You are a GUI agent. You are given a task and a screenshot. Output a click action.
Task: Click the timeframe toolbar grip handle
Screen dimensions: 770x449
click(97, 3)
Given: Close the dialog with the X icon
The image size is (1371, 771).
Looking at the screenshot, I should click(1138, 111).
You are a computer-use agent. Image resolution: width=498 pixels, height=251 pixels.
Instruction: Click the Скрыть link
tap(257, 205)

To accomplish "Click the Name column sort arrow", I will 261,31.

##########

▶ _Your task_: Copy the data above word for word.

▶ _Finished task_:
You are a GUI agent. You are given a task and a screenshot. Output a click action.
Task: Click the timeframe toolbar grip handle
Screen dimensions: 770x449
click(97, 3)
Given: Close the dialog with the X icon
The image size is (1371, 771).
Looking at the screenshot, I should click(1138, 111).
You are a computer-use agent. Image resolution: width=498 pixels, height=251 pixels.
Instruction: Click the Скрыть link
tap(257, 205)

To accomplish "Click the Name column sort arrow", I will 261,31.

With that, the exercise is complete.